2. Literature review

In this section, literature related to making communication towers more environmentally friendly and literature related to the efficiency of LEED-certified buildings are discussed.

(Ike et al., 2014) analyzed the importance of using solar power in telecommunication towers in Nigeria. The authors analyzed as well the cost of solar power generation for grid-connected and stand-alone solar power systems. The authors concluded that grid-connected solar power was more cost-effective than standalone solar power. (Ahmad et al., 2020) used bamboo as a replacement for the steel for the Rooftop low-height telecom tower. The authors examined a 5 m high bamboo tower from bamboo originating in Bangladesh and modeled it using SAP2000. It was found that its max axial and bending stresses developed in the members were less than the bamboo allowable stresses. In addition, based on a 15-year life cycle analysis, the bamboo tower was found to be less expensive by 18% than the galvanized iron pipe tower with an equivalent height. (Alshurafa & Polyzois, 2018) used lightweight fiber reinforced polymer (FRP) 81 m guyed tower and compared its performance to the conventional steel tower. It was concluded that lightweight fiber-reinforced polymer (FRP) tower was more economic and sustainable than steel towers. The material cost in the case of the FRP is 30% less, the deflection is 14.3 % less than the steel tower. (European Commission, 2020) used recycled wood to replace steel in communication towers; therefore, reducing carbon footprint. It was estimated that if 1% of telecom towers that are expected to be built in Europe in the next 5 years used wood instead of steel, over 17,000 tons of CO₂ emissions will be eliminated. Therefore, the EU funded this project to introduce the Ecopol (the wooden tower) to the market where prototypes for the 3 G & 4 G technologies are being tested in Hungary. Accordingly, by 2023, the project and the Finnish coordinator Ecotelligent aim to be the first provider of wooden towers in the European market.

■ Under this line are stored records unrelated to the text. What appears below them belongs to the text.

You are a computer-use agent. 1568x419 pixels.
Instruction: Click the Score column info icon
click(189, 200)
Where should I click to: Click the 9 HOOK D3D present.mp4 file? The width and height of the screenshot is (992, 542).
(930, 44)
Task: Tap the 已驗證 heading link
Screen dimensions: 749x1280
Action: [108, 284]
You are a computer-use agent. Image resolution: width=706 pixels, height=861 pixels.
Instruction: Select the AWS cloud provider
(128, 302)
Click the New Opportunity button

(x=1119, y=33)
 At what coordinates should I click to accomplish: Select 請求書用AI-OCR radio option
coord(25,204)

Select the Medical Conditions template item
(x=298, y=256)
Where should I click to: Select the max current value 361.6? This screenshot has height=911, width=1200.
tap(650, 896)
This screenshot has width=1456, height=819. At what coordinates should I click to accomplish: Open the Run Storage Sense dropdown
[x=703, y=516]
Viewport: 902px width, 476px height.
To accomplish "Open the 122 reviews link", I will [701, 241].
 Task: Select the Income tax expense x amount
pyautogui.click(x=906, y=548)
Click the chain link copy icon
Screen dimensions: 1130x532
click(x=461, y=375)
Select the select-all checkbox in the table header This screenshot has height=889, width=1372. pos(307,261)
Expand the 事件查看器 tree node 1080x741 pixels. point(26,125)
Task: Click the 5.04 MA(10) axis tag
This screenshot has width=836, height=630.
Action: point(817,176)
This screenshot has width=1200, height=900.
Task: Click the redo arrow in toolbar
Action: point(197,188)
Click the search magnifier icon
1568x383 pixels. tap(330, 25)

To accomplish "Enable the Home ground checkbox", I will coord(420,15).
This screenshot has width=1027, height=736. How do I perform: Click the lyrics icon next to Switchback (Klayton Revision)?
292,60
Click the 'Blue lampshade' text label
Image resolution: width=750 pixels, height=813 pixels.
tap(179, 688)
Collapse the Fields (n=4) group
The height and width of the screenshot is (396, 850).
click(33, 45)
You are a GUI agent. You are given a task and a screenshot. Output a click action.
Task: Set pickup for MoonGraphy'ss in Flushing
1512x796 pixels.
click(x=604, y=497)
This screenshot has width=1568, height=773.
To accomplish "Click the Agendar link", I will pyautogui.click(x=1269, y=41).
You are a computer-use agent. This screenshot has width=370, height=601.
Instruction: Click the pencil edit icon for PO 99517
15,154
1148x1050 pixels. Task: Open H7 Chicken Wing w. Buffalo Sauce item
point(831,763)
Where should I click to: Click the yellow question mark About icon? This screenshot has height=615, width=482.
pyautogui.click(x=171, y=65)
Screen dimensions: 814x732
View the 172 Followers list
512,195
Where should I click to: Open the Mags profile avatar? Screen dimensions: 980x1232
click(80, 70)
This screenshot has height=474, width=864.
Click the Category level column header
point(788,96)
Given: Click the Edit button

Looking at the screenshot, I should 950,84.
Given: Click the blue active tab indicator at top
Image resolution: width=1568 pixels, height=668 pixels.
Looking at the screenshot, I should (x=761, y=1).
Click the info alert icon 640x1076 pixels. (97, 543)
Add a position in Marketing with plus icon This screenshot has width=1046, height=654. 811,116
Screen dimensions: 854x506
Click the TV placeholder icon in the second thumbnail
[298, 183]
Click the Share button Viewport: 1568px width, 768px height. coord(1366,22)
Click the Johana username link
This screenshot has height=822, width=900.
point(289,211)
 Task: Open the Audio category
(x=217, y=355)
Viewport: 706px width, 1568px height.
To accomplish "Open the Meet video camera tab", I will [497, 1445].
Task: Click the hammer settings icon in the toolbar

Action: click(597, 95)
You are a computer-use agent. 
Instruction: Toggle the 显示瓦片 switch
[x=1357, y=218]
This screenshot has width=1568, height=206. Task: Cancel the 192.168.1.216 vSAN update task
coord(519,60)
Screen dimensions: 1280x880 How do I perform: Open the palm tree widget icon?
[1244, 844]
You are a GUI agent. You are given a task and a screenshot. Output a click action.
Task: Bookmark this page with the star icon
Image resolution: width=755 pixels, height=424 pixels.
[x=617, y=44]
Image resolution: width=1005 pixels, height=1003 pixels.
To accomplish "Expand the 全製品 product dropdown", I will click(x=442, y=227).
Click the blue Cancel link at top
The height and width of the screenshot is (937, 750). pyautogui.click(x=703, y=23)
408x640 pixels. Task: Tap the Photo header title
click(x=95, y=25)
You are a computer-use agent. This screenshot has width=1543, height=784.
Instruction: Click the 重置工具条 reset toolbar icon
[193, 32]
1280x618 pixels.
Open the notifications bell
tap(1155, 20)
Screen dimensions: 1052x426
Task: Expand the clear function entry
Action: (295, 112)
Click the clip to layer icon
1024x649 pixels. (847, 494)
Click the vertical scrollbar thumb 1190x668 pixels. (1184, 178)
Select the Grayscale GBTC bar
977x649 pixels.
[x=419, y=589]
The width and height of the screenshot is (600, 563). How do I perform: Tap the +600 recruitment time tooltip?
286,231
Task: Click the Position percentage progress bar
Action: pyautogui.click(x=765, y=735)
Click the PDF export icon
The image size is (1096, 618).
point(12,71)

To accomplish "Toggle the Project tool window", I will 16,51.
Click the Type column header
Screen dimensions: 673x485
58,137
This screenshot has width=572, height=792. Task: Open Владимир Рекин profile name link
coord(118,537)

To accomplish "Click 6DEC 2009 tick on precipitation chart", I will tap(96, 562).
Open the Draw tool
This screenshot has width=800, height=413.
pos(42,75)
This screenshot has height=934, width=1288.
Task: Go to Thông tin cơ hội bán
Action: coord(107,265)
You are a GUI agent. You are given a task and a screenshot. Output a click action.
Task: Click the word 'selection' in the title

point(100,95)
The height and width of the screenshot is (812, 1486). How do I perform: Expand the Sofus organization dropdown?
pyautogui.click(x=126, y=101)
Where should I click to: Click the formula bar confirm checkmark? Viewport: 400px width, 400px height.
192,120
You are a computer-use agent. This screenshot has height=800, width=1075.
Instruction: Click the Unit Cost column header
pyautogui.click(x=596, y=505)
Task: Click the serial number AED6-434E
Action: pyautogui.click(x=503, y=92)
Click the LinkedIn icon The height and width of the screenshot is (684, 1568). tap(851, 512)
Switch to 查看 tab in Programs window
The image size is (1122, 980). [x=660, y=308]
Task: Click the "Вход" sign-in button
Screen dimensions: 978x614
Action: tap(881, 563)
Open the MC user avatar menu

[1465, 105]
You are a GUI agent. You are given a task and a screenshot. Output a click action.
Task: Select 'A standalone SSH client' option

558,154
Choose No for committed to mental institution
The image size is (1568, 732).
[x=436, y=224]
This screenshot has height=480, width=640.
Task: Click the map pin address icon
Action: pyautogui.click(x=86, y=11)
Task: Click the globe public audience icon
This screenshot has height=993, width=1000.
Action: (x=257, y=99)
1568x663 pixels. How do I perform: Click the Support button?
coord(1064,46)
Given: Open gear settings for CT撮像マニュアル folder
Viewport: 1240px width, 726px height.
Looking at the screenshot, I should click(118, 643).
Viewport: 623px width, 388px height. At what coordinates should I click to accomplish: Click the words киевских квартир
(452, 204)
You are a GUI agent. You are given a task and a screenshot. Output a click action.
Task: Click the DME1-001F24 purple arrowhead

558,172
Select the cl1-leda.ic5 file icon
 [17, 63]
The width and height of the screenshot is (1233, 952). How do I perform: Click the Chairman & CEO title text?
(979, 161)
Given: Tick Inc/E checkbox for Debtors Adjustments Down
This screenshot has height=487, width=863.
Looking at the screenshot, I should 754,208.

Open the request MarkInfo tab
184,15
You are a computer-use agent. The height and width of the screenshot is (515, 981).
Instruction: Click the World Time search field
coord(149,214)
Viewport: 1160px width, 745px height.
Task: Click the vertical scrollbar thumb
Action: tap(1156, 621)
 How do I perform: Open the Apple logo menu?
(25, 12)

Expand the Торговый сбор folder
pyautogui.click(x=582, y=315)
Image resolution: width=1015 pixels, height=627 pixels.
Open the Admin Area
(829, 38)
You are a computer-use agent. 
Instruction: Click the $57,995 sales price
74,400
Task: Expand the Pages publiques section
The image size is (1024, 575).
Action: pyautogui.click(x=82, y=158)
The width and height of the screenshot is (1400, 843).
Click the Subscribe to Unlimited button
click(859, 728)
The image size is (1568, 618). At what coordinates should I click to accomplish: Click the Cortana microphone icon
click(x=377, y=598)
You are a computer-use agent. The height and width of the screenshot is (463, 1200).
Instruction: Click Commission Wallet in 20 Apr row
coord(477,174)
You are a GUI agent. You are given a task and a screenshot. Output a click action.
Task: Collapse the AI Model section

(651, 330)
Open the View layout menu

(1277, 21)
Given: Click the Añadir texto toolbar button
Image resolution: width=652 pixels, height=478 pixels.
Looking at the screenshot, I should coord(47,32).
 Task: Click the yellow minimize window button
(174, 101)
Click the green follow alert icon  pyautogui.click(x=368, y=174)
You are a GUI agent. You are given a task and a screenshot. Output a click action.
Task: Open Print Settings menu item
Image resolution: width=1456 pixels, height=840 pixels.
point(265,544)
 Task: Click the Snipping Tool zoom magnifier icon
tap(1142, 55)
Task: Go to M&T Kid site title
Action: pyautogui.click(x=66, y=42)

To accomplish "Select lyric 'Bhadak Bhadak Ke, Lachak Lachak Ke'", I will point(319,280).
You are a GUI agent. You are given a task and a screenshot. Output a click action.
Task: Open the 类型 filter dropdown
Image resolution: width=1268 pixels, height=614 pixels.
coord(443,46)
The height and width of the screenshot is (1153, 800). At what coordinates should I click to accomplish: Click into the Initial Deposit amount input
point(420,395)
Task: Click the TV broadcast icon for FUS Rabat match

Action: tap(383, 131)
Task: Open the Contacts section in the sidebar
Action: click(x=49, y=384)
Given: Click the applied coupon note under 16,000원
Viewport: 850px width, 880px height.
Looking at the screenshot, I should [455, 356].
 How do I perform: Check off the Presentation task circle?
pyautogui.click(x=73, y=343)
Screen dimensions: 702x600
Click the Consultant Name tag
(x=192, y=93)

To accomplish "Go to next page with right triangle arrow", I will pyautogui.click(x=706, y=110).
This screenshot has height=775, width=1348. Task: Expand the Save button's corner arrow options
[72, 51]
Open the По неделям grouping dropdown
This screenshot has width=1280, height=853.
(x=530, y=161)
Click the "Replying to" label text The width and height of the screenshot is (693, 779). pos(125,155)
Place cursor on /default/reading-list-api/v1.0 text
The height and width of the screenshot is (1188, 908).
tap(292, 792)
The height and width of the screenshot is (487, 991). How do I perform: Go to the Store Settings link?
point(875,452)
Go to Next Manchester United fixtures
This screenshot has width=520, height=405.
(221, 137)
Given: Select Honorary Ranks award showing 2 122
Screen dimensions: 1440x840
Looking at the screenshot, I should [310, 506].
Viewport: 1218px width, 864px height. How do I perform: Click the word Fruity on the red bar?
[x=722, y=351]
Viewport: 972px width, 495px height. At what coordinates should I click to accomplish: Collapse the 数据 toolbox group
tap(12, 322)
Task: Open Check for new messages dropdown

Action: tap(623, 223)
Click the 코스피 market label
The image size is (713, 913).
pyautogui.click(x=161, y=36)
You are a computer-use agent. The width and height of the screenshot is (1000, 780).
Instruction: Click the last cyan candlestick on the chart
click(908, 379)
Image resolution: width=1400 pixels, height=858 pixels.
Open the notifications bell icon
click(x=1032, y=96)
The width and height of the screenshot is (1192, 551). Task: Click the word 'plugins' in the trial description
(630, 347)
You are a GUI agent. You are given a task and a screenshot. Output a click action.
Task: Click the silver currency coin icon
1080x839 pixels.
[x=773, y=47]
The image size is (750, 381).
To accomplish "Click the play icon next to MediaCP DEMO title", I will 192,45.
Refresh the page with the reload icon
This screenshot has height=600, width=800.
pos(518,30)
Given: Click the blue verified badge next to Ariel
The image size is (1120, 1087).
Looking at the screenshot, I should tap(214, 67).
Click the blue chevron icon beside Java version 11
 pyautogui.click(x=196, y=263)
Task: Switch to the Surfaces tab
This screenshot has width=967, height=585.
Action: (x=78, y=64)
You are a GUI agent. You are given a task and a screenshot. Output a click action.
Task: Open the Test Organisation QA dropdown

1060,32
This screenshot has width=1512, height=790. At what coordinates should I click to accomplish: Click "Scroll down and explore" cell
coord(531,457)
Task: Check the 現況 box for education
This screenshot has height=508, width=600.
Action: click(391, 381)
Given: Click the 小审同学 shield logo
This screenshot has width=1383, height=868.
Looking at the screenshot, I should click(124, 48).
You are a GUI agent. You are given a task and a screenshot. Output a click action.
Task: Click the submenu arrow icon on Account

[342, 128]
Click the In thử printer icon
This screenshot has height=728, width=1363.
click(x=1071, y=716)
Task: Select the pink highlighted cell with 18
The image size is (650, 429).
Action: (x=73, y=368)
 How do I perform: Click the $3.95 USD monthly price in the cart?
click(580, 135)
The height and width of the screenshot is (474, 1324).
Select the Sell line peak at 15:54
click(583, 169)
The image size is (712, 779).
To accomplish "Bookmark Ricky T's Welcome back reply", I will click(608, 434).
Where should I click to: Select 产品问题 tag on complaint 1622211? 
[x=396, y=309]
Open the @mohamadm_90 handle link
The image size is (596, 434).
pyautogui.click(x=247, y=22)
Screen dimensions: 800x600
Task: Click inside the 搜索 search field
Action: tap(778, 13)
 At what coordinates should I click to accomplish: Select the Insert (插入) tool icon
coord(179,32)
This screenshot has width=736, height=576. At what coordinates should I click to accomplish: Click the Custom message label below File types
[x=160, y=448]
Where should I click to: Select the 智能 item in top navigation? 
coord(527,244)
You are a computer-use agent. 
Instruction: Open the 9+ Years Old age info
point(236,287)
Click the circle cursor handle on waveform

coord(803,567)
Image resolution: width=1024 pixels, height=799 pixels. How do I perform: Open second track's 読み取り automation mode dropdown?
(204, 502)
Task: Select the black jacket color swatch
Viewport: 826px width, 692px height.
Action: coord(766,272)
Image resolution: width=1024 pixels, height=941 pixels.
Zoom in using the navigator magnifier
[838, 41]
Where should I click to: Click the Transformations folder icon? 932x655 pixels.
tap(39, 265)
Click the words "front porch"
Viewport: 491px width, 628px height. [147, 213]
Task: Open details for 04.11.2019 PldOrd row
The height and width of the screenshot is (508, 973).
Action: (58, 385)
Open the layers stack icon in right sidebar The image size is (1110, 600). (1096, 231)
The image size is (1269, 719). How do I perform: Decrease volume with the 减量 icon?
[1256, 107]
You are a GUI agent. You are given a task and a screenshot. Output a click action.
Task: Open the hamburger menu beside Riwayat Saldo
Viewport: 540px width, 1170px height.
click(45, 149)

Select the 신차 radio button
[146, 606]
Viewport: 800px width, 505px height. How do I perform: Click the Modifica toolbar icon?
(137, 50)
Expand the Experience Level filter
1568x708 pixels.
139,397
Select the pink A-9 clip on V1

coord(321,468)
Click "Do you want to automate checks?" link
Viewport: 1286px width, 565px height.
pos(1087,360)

(Turner & Frankel, 2008) analyzed the performance of 121 LEED new construction buildings in terms of energy consumption. The authors concluded that there is an average enhanced performance of 25–30% to the national average. (Amiri et al., 2019) stated that Newsham et al., Chen et al., Sabapathy et al., U˘gur, Leblebici, and Reichardt support that LEED saves energy and enhances overall energy performance. Therefore, LEED is proven to enhance overall energy consumption in buildings, especially for a higher level of certificates. In addition, it promotes the use of recycled materials to reduce negative impacts on the environment (Gurgun et al., 2015). Subsequently, LEED has proved to enhance the main categories related to communication towers.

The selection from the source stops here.